A Content Management System (CMS) is a collection of procedures used to manage work flow in a collaborative environment. These procedures can be manual or computer-based. The procedures are designed to:
- Allow for large number of people to contribute to and share stored data
- Control access to data, based on user roles. User roles are used to define each use as to what information they can view or edit
- Aid in easy storage and retrieval of data
- Reduce repetitive duplicate input
- Improve the ease of report writing
- Improve communication between users
In the specific example of a Web CMS, it's a tool for designing, building, and administering websites. Many modern CMS allow you to do all of these tasks in a graphical user interface (GUI) environment that is almost entirely free of 'exposed code' - no PHP, XHTML, or CSS required (though they are still powerful tools for making your site look just the way you want it). They offer several advantages over traditional methods of web design: because they offer friendly interfaces and a standardized way of doing things, it would be fairly easy for me to design and build a site and then hand it off to someone else (with limited web experience) to administer.
I am experimenting with a Content Management System (CMS) called 'Drupal' - it is a free, open-source platform for designing, building, and administering a website. It's serious stuff (the White House used it for this site, for instance), and it is designed with a 'many producers, many consumers' model of web development in mind. It requires minimal effort to set up, and the initial process of server-side installation and database creation are very similar to the steps needed to install a Wiki (covered here last week).
My favorite feature: Drupal has powerful user management built right in, with the out-of-the-box ability to create roles, define privileges for each role, and assign roles to users with ease. The default roles are 'authenticated user', 'unauthenticated user', and 'site creator', but you can make as many roles as you'd like. This means it's a great choice for building an intranet, a secure storage place for user-created content, or any site where you need to be able to enforce access restrictions. It also means that you can spread out the burden of administering the site: you can create 'superuser' roles which have the ability, for instance of moderating forums and user blogs. This feature allows you to introduce trusted users to the administration methods and interface one piece at a time, easing them into the role of site administrator. All administration is done within the site itself on a special menu that is hidden to regular users, which new admins usually find very intuitive (though it may initially confuse users of older CMS).
Drupal is free, open-source software with lots of community support. You can add extra functionality (forums, blogs, wikis, multimedia presentation) by installing 'modules', which are user-created add-ons (called 'nodes' or 'widgets' in other contexts) - if you can think of it, there's probably a module out there to support what you want to do. When you assign permissions to your site's roles, you assign them by module, which allows for quite a bit of customization.

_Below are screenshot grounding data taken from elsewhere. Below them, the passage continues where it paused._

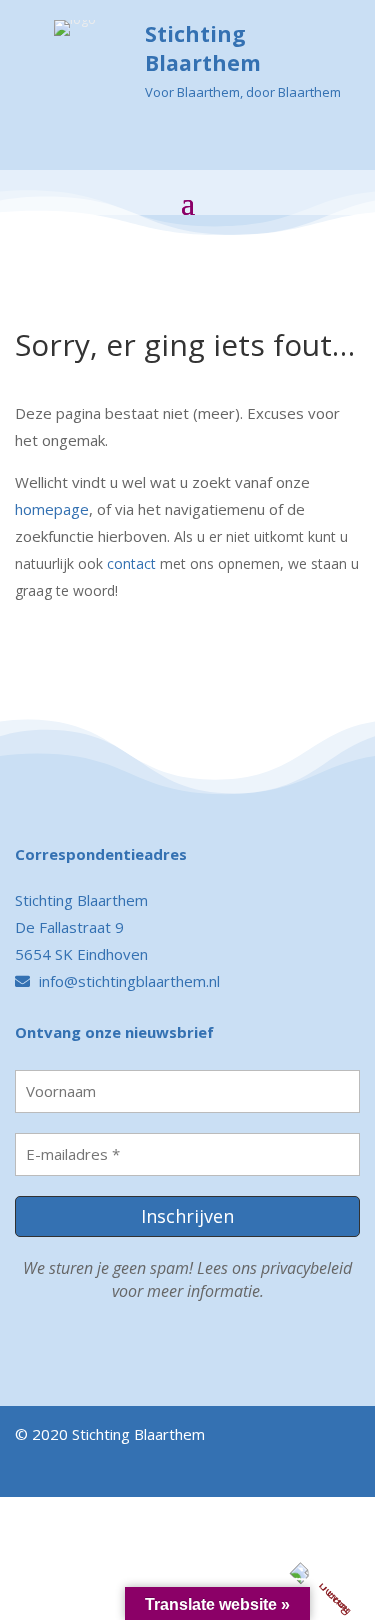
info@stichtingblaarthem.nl (127, 981)
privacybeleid (306, 1268)
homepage (52, 509)
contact (131, 563)
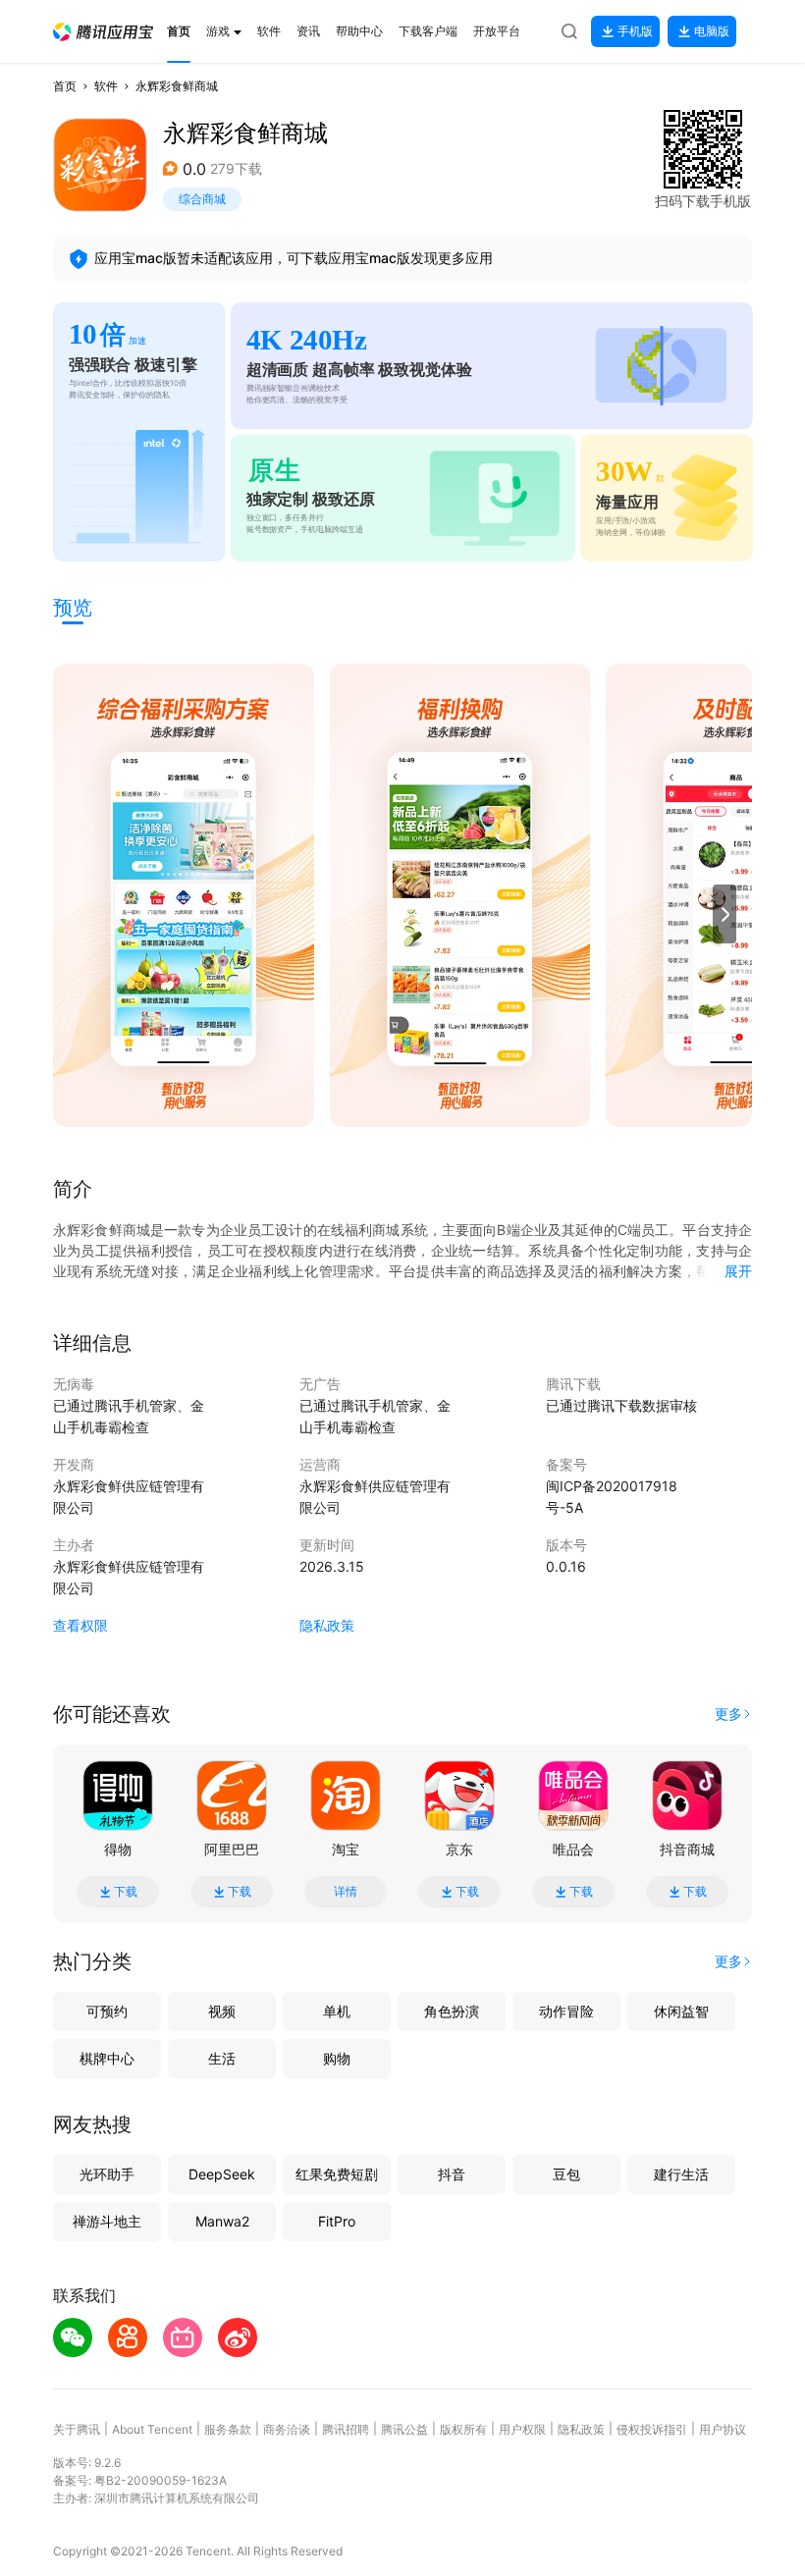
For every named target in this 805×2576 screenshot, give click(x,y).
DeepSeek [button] (221, 2174)
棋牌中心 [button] (107, 2058)
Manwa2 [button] (222, 2221)
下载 (125, 1892)
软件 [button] (106, 86)
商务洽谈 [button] (286, 2429)
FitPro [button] (336, 2221)
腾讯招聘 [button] (345, 2429)
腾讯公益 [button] (404, 2429)
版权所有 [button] (463, 2429)
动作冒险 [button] (566, 2011)
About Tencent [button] (152, 2429)
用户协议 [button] (722, 2429)
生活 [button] (222, 2058)
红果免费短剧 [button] (336, 2174)
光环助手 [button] (107, 2174)
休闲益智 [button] (681, 2011)
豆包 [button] (566, 2174)
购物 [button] (336, 2058)
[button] (103, 32)
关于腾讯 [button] (76, 2429)
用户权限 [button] (522, 2429)
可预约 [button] (107, 2011)
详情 (345, 1892)
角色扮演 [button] (451, 2011)
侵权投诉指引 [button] (652, 2429)
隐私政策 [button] (326, 1625)
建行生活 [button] (681, 2174)
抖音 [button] (451, 2174)
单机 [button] (336, 2011)
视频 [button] (222, 2011)
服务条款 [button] (227, 2429)
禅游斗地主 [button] (107, 2221)
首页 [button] (65, 86)
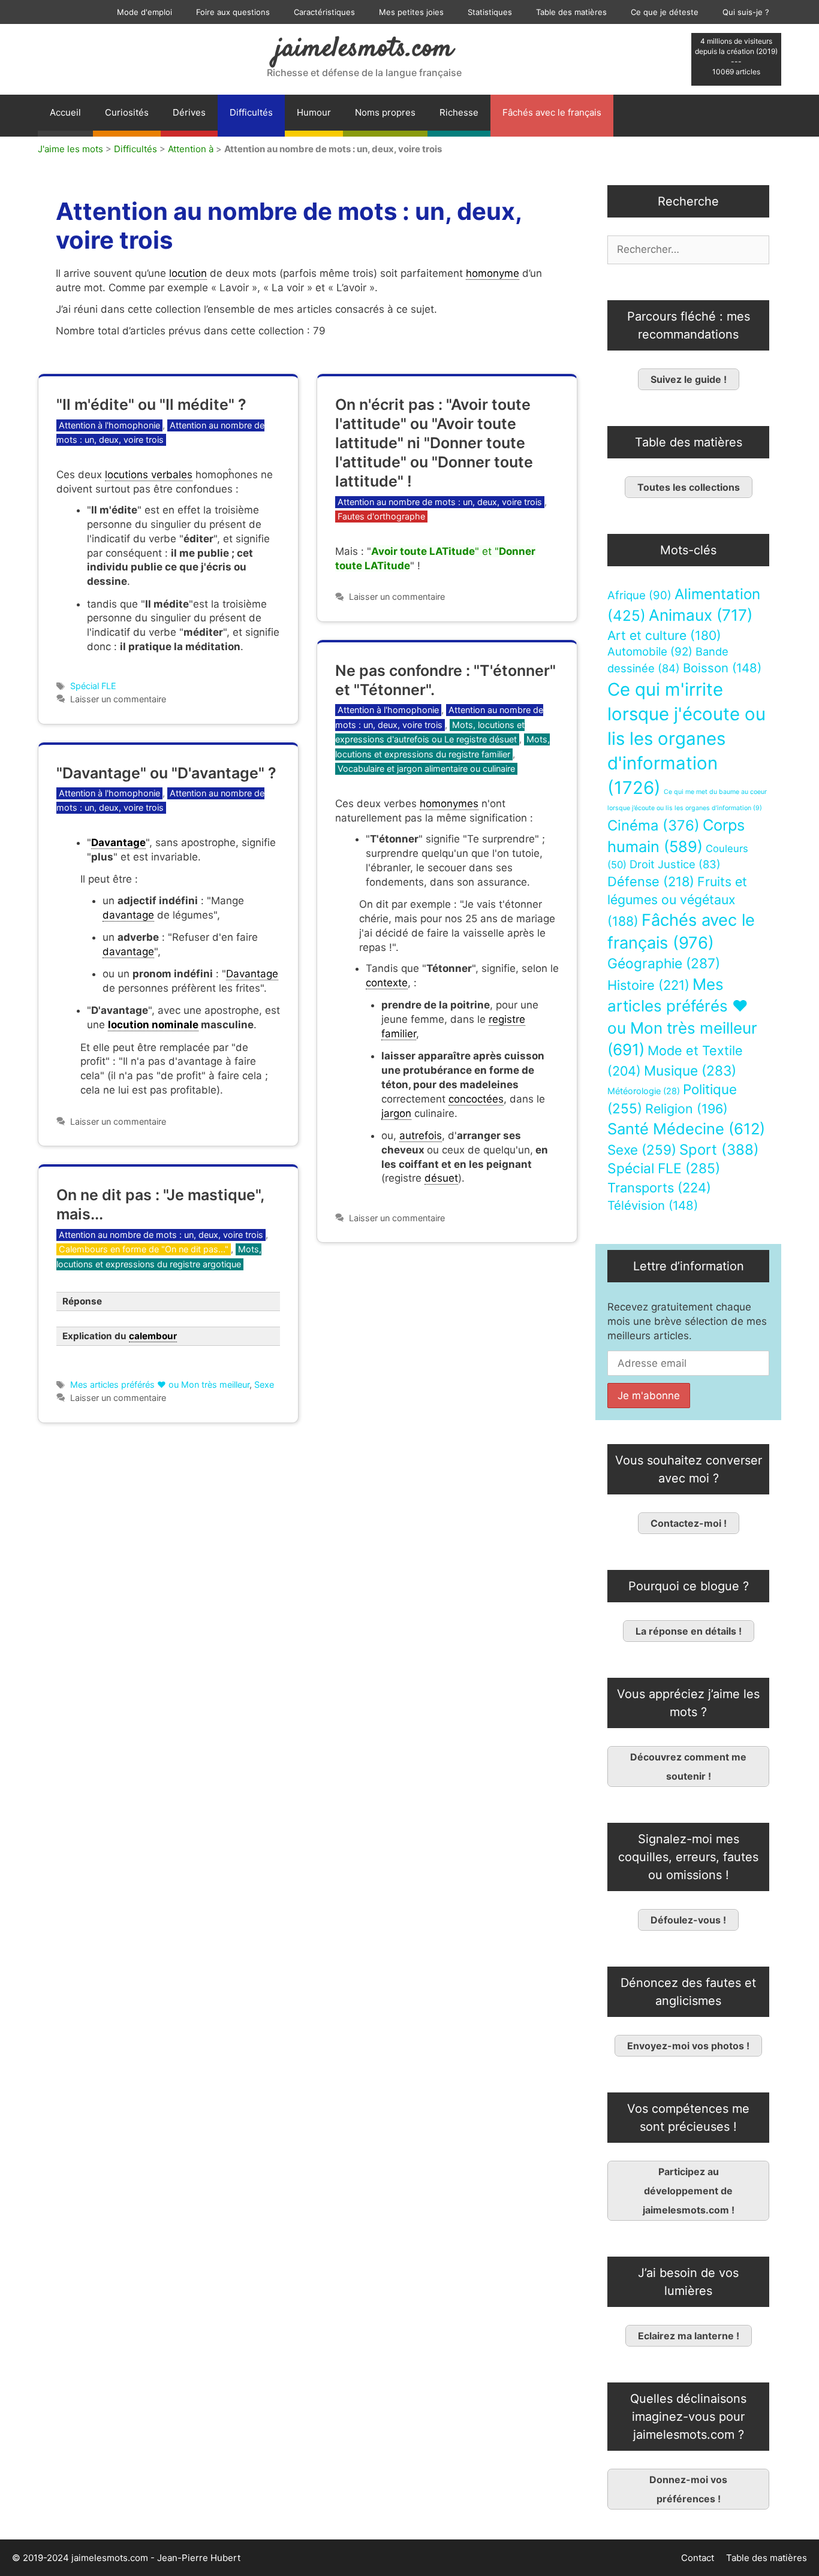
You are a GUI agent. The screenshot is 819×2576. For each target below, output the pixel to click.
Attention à (190, 149)
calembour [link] (153, 1336)
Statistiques (490, 12)
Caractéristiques (324, 12)
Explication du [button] (119, 1336)
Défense (650, 881)
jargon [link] (396, 1113)
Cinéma (653, 825)
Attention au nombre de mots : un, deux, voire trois (440, 502)
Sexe (264, 1384)
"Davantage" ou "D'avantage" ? (166, 773)
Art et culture (664, 635)
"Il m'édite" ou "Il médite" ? (151, 404)
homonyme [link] (492, 273)
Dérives (189, 112)
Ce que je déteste (664, 12)
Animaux (700, 615)
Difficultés (251, 112)
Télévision (652, 1205)
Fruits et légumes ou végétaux (677, 901)
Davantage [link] (118, 842)
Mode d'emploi (144, 12)
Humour (314, 112)
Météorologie (643, 1091)
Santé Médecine (686, 1128)
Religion (686, 1108)
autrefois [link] (420, 1135)
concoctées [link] (476, 1099)
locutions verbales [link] (148, 475)
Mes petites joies (411, 12)
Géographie (663, 963)
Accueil (65, 112)
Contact (697, 2557)
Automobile (649, 652)
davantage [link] (128, 915)
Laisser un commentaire (118, 699)
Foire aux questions (233, 12)
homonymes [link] (449, 804)
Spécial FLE (93, 686)
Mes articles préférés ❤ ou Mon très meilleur (159, 1384)
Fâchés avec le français (551, 112)
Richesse (458, 112)
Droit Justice (675, 864)
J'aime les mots (70, 149)
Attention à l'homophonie (109, 425)
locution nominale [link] (153, 1025)
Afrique (639, 595)
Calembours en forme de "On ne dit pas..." (143, 1249)
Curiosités (127, 112)
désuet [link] (441, 1178)
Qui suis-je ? (745, 12)
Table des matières (571, 12)
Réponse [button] (82, 1301)
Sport (719, 1149)
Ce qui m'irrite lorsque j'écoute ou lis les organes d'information (686, 738)
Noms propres (385, 112)
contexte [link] (387, 983)
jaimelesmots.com (364, 49)
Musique (690, 1070)
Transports (659, 1187)
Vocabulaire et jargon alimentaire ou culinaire (426, 768)
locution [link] (188, 273)
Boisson (722, 667)
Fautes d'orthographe (381, 516)
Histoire (648, 985)
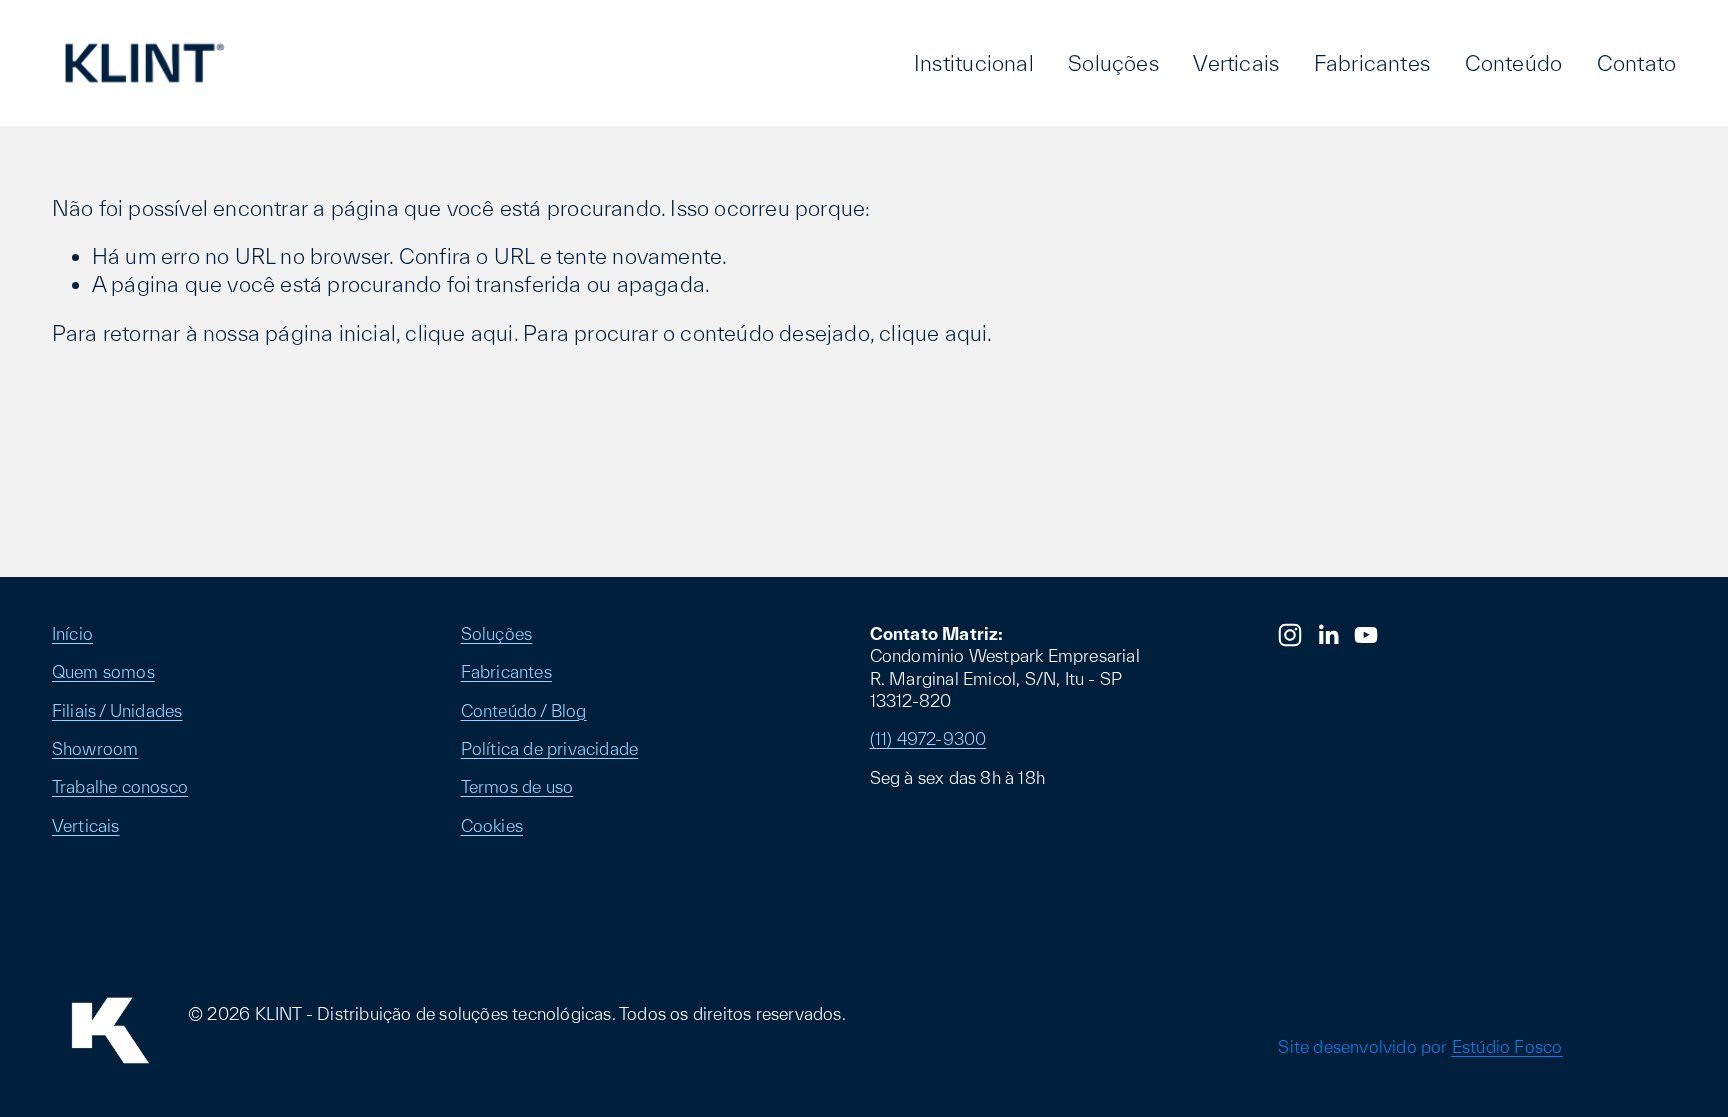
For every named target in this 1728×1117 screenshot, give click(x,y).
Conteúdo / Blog (524, 710)
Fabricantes (1372, 63)
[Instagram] (1290, 635)
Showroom (95, 748)
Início (72, 633)
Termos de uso (517, 786)
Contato (1636, 63)
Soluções (1113, 63)
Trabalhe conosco (120, 786)
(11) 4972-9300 (928, 738)
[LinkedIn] (1328, 635)
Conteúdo (1514, 63)
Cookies (492, 825)
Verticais (1236, 63)
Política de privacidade (550, 748)
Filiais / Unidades (117, 710)
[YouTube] (1366, 635)
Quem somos (103, 671)
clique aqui (459, 333)
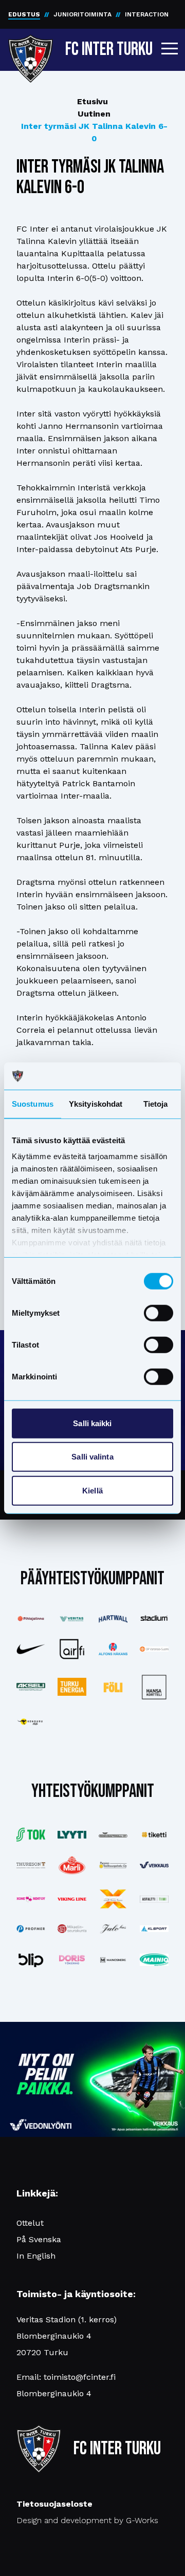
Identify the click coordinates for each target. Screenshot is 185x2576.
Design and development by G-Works (87, 2520)
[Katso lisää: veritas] (72, 1619)
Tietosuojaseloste (54, 2504)
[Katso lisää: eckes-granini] (72, 1865)
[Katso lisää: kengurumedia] (30, 1722)
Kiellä (92, 1490)
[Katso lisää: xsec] (113, 1898)
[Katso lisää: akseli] (30, 1687)
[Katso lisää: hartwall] (113, 1618)
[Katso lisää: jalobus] (113, 1929)
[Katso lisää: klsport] (154, 1928)
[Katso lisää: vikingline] (72, 1899)
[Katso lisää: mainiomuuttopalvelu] (154, 1960)
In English (35, 2256)
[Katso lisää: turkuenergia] (72, 1687)
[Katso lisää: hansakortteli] (154, 1687)
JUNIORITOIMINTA (82, 14)
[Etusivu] (30, 47)
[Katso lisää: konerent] (30, 1899)
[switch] (158, 1312)
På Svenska (38, 2239)
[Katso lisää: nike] (30, 1649)
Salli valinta (92, 1456)
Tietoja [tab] (155, 1103)
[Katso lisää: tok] (30, 1834)
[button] (169, 48)
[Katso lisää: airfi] (72, 1649)
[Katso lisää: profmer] (30, 1929)
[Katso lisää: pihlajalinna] (30, 1619)
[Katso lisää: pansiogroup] (113, 1865)
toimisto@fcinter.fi (80, 2377)
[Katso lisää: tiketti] (154, 1834)
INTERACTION (147, 14)
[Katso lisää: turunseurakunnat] (72, 1928)
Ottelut (30, 2223)
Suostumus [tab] (32, 1103)
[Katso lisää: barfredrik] (72, 1960)
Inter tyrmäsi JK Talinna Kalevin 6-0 (94, 132)
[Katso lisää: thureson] (30, 1865)
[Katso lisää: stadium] (154, 1618)
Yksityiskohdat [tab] (95, 1103)
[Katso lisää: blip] (30, 1960)
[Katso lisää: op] (154, 1649)
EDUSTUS (24, 14)
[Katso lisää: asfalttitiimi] (154, 1899)
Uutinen (94, 114)
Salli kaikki (92, 1422)
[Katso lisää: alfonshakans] (113, 1649)
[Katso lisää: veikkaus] (154, 1865)
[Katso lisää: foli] (113, 1687)
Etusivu (92, 101)
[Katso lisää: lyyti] (72, 1835)
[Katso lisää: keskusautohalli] (113, 1835)
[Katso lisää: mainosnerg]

I put this demo together in a few short hours (you'll need to create an account to access any of the content). I think that this CMS would be perfect for the creation of sites by any organization, with or without a dedicated IT department. For educational and community projects, this format enables the recruitment of site designers, constructers, and administrators with limited scripting and coding experience, which is EXTREMELY helpful for us non-computer scientist folks.